◆ Exercise requirements
Output exactly the lines from the one with "Select the blogging tag" through the last line of the data below, both included, and nothing more.

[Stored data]
- - -

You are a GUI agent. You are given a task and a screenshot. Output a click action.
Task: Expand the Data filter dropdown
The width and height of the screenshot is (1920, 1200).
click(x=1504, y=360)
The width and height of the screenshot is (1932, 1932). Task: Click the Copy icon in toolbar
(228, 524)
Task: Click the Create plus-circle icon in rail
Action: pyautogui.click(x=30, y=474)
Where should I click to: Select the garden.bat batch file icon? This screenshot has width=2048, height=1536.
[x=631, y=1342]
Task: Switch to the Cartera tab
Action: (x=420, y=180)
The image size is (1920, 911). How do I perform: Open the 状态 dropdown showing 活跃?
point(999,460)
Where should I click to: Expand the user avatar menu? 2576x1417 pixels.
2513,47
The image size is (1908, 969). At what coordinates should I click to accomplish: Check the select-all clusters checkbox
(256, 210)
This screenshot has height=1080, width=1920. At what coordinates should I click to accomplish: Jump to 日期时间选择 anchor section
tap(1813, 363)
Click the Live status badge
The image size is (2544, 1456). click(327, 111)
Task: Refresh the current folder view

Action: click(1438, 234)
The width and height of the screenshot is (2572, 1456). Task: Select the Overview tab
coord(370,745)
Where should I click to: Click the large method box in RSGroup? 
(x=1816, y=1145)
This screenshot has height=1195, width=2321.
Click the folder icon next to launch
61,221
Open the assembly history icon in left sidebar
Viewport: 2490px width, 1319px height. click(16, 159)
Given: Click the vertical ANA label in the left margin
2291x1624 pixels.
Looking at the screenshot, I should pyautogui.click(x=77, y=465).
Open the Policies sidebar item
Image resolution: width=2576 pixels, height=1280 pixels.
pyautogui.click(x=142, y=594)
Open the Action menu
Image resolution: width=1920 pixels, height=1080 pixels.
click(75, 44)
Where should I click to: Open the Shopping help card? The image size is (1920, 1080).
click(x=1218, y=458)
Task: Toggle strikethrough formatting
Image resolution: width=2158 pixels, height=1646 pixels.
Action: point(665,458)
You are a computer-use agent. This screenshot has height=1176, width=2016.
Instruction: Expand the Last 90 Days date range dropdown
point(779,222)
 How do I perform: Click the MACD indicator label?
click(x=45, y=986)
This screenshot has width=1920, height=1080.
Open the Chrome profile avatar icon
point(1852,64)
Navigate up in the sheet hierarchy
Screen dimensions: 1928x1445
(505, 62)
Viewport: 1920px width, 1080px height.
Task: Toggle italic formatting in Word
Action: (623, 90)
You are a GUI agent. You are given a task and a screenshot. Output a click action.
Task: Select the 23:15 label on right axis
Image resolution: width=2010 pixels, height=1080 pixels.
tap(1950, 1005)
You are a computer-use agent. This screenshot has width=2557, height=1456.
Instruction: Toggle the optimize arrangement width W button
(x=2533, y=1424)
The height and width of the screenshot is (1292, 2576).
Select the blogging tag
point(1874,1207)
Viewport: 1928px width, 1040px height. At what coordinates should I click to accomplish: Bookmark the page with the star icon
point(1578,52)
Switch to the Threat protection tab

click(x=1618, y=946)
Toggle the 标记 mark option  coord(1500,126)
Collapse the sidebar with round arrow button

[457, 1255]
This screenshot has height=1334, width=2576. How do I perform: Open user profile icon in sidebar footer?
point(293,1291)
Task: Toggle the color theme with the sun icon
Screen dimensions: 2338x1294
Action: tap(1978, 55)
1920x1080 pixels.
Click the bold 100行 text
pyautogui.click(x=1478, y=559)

- - -

◆ Exercise solution
Select the blogging tag
point(1874,1207)
Viewport: 1928px width, 1040px height. At what coordinates should I click to accomplish: Bookmark the page with the star icon
point(1578,52)
Switch to the Threat protection tab

click(x=1618, y=946)
Toggle the 标记 mark option  coord(1500,126)
Collapse the sidebar with round arrow button

[457, 1255]
This screenshot has height=1334, width=2576. How do I perform: Open user profile icon in sidebar footer?
point(293,1291)
Task: Toggle the color theme with the sun icon
Screen dimensions: 2338x1294
Action: tap(1978, 55)
1920x1080 pixels.
Click the bold 100行 text
pyautogui.click(x=1478, y=559)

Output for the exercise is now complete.